In your response to our book, you say: “…we don't see power inequality as the problem that needs to be addressed first. We see escalation, polarization, hatred, fear, and distrust as the interlinked problems that need to be dealt with first. As we see it, it is impossible to successfully reduce power inequality when we frame it as a win-lose, us-versus-them existential struggle. Once we de-escalate our hatred, start to build intergroup understanding, trust, and most importantly respect, then we will be in a much stronger position to tackle oppression and injustice.”
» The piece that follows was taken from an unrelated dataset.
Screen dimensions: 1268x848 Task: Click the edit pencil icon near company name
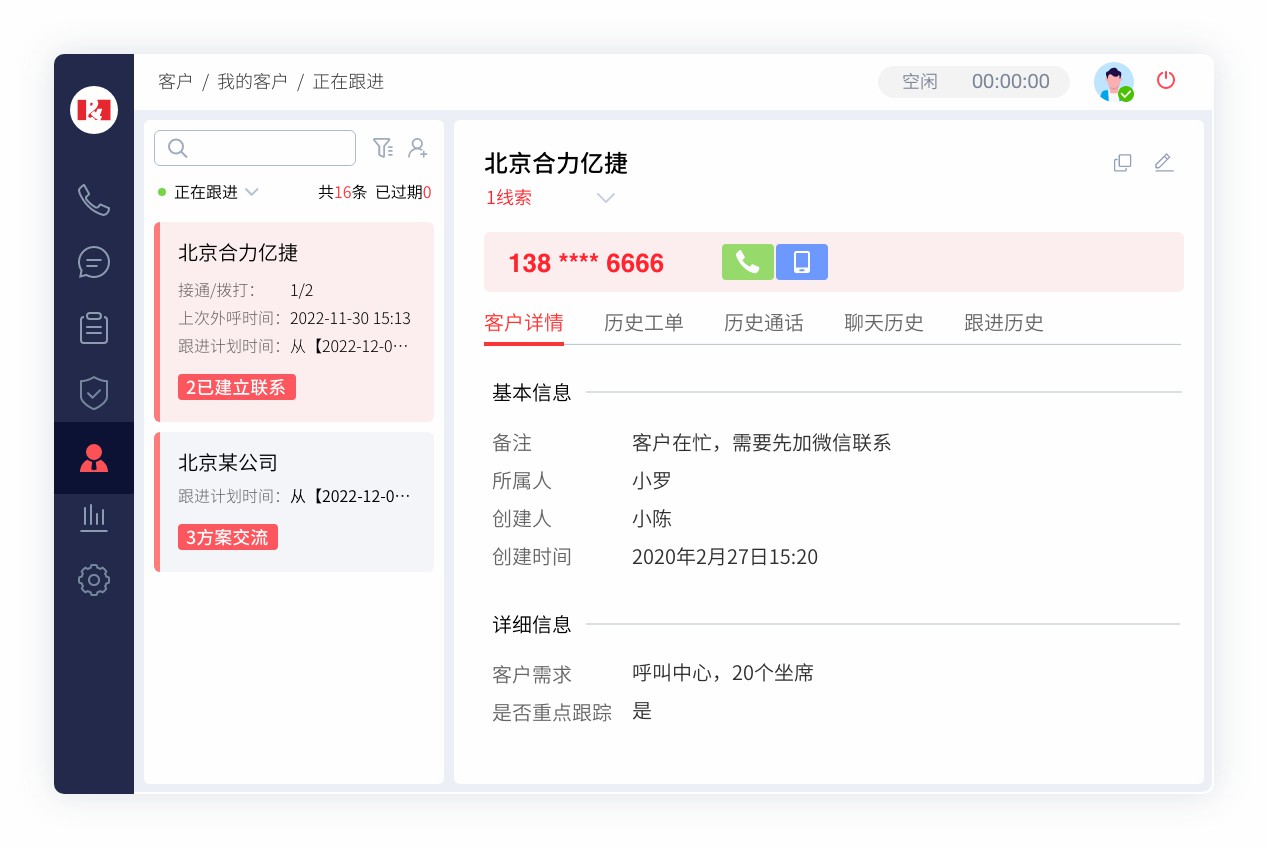[1164, 162]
We find this to be naïve and coming from a place of privilege (a place we come from too). We wonder if you understand just how patronizing and dismissive it would seem to a black activist or a parent of a teenager who is subjected to police violence, for example, to be told that the most important problem our society faces is polarization not racism. As a Puerto Rican woman who grew up in Puerto Rico and has lived in the United States, Jackie has experienced firsthand the violence that comes with being a colonial subject and a member of a ‘minoritized’ group. The oppressive structures she navigates are not “because of” polarization – they are the result of an imperialist mindset that uses power to keep her “in her place” and maintain the status quo. Polarization is a result of efforts by elites to maintain their power. To struggle against polarization without struggling with the oppressive nature of that power will not fix any of our problems.
In Sum...
None of what we have said means that we don’t think polarization is a problem, or that finding ways to connect with those we disagree with is not important. But to do so, we need to go far outside the box of traditional conflict resolution language and practices, which we should remember were mostly developed by those with privilege and power. An approach that says we should focus on peace and not justice is not only bound to fail, it is dangerous in these times when our democracy is under attack and authoritarianism is on the rise.
Thanks for giving us the opportunity to respond to your analysis. We do appreciate what you are trying to do, even though we disagree with the approach you propose. We look forward to your response and that of others.